All-trans-retinal as a modulator of metabolic and mitochondrial signatures in non-tumorigenic and malignant breast cells: a Raman-based approach

Abstract

Retinoids are well recognized for their therapeutic potential in pharmacy and medicine. Although extensively studied for their anticancer properties, the specific effects of all-trans-retinal (ALTR) on the metabolism of breast cancer cells—particularly in relation to dose, incubation time, and tumour aggressiveness—remain insufficiently understood. In this study, the metabolic impact of ALTR on non-tumorigenic (MCF10A) and malignant breast cell lines (MCF7, MDA-MB-231) using Raman imaging and biological viability assays (XTT) were examined. Cells were incubated with 1 and 10 µM concentrations of ALTR for 24 and 48 h. Raman spectroscopy and imaging enabled both qualitative and quantitative detection of cellular organelles, allowing us to track ALTR-associated metabolic changes at the subcellular level. Our findings demonstrate that ALTR significantly reduced cell viability, particularly in cancerous lines, while promoting cellular development in non-tumorigenic MCF10A cells. Notably, a Raman band at 1597 cm⁻¹ appeared in MCF10A cells following ALTR treatment, potentially indicating metabolic conversion of ALTR into esterified forms. Furthermore, ALTR supplementation modulated the redox state of mitochondrial cytochrome c, as reflected by intensity changes in the 1583 cm⁻¹ band corresponding to its reduced form.
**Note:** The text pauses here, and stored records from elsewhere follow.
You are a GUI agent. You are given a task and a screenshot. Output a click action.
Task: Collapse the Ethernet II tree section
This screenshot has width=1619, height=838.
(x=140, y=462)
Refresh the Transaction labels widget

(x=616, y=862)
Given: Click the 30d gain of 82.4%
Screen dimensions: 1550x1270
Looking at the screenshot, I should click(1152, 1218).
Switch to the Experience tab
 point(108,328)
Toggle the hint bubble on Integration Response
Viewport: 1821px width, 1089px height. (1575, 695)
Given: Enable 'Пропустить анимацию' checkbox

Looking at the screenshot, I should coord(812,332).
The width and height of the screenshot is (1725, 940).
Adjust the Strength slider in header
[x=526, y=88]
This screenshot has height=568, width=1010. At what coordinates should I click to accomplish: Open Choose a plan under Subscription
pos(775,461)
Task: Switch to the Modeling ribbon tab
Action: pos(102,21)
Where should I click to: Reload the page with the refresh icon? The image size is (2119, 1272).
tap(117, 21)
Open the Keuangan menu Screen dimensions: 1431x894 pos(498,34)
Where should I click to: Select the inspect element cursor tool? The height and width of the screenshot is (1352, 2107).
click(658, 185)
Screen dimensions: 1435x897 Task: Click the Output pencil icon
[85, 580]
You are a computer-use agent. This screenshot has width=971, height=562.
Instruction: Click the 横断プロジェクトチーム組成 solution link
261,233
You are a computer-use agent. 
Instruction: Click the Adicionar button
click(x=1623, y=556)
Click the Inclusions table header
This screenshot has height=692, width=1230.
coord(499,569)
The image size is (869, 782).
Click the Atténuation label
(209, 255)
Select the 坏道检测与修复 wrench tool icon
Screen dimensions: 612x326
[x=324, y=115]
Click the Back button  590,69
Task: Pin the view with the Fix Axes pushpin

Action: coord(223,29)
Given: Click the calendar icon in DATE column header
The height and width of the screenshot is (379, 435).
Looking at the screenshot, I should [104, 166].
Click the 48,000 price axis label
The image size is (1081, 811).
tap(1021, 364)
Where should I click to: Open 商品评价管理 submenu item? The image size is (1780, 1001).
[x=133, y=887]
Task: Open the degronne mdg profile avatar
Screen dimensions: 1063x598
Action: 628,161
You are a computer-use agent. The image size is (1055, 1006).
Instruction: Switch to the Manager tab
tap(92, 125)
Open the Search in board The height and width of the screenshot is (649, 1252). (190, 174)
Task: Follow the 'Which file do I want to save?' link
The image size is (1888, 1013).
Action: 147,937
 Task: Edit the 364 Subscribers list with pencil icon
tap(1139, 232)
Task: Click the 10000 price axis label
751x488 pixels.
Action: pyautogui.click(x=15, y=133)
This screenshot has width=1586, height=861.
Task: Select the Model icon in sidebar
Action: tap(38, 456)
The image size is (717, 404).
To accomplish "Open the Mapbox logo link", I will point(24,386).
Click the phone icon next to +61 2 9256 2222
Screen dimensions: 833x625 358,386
These effects were most prominent in non-tumorigenic cells, suggesting enhanced sensitivity to ALTR-induced redox alterations. Collectively, our results highlight the value of Raman spectroscopy and imaging as powerful tools for cancer cell phenotyping and metabolic assessment. The observed inhibition of cancer cell proliferation, combined with alterations in mitochondrial redox balance, positions ALTR as a promising candidate for breast cancer therapy.